Discovery of Pan-peroxisome Proliferator-Activated Receptor Modulators from an Endolichenic Fungus, Daldinia childiae

Adiponectin-synthesis-promoting compounds possess therapeutic potential to treat diverse metabolic diseases, including obesity and diabetes. Phenotypic screening to find adiponectin-synthesis-promoting compounds was performed using the adipogenesis model of human bone marrow mesenchymal stem cells. The extract of the endolichenic fungus Daldinia childiae 047215 significantly promoted adiponectin production. Bioactivity-guided isolation led to 13 active polyketides (1-13), which include naphthol monomers, dimers, and trimers. To the best of our knowledge, trimers of naphthol (1-4) have not been previously isolated as either natural or synthetic products.
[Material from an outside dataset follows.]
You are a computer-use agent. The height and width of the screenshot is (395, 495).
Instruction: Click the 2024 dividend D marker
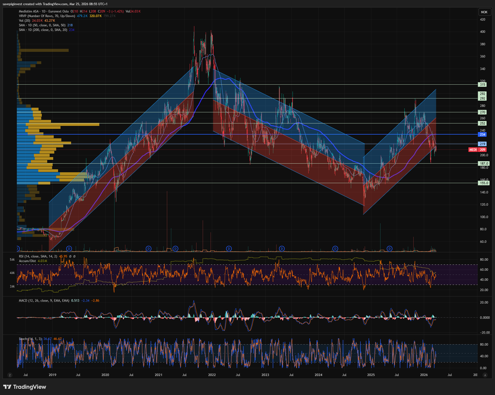pyautogui.click(x=335, y=249)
The novel naphthol trimer 3,1 ',3 ',3 ''-ternaphthalene-5,5 ',5 ''-trimethoxy-4,4 ',4 ''-triol (2) and a dimer, nodulisporin A (12), exhibited concentration-dependent adiponectin-synthesis-promoting activity (EC50 30.8 and 15.2 mu M, respectively). Compounds 2 and 12 bound to all three peroxisome proliferator-activated receptor (PPAR) subtypes, PPAR alpha, PPAR gamma, and PPAR delta. In addition, compound 2 transactivated retinoid X receptor alpha, whereas 12 did not. Naphthol oligomers 2 and 12 represent novel pan-PPAR modulators and are potential pharmacophores for designing new therapeutic agents against hypoadiponectinemia-associated metabolic diseases.

Automated summary

Compounds from an extract of an endolichenic fungus have the potential to promote adiponectin synthesis, making them promising candidates for treating metabolic diseases such as obesity and diabetes.